A consecutive prospective series of 44 patients affected by advanced NSCLC and RCC treated with ICIs as monotherapy were enrolled from 2017 to 2019 and followed up until 06–2022 at Fondazione Policlinico Universitario Campus Bio Medico. Sample size estimation has been designed to achieved a power of 80 % and a level of significance 5 % (one-side) for detecting an effect size of 0.4 between CTX-I and/or PINP pairs (Time 0 (T0) vs 3 months (T1)) requiring a minimum number of 39 patients. The study was conducted in accordance with the principles of the Helsinki Declaration. All experimental protocols were approved by the Internal Review and Ethics Boards of the Campus Bio Medico University Hospital of Rome (Prot. N. 48.17OSS) and all patients provided informed consent. The inclusion criteria were patients who were at least 18 years old, with a performance status of 0–1, no signs of active autoimmune disease, without presence of bone metastases and/or previous osteoporotic fractures. We also excluded patients with conditions affecting bone, vitamin D and/or calcium metabolism (chronic liver disease, paget's disease of bone, renal failure, malabsorption, hypercortisolism); medications altering bone metabolism (e.g. denosumab, bisphosphonates, teriparatide, glucocorticoids, aromatase inhibitors, estrogen). Plasma samples were collected at the day of the first cycle of treatment be-fore the infusion and after 3 months of treatment. The patients' disease had to be measurable per Response Evaluation Criteria in Solid Tumors (RECIST) 1.1 at baseline and had to be periodically evaluated for response to treatment by Computed Tomography Scan (CT scan). Time to Treatment Failure (TTF) was defined as the interval from initiation of ICIs to its discontinuation for any reason, including cancer progression, adverse events, patient choice, or death; Overall Survival (OS) was defined as the time from the first infusion of ICIs to death or last news.

2.2. CTX-I and PINP assessment

All samples were collected in the morning hours in the fasted state.
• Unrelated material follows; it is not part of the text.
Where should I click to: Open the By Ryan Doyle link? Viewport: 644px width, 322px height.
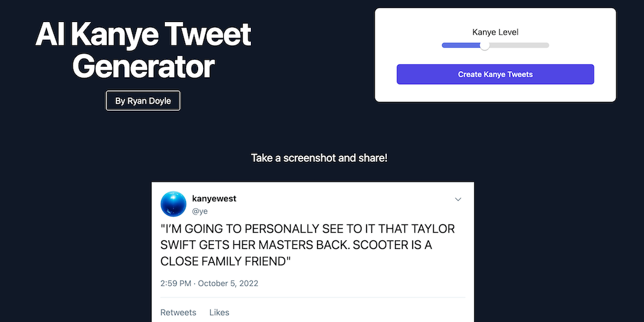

Samples were centrifugated 1500 rpm for 15 min at room temperature and serum was isolated within two hours, aliquoted and stored at −80 °C. CTX-I and PINP were quantified by Human CTX-I ELISA Kit (Cusabio Technology LLC, Huston, TX) and Human PINP ELISA Kit (Cusabio Technology LLC, Huston, TX), respectively, according to the manufacturers’ instructions.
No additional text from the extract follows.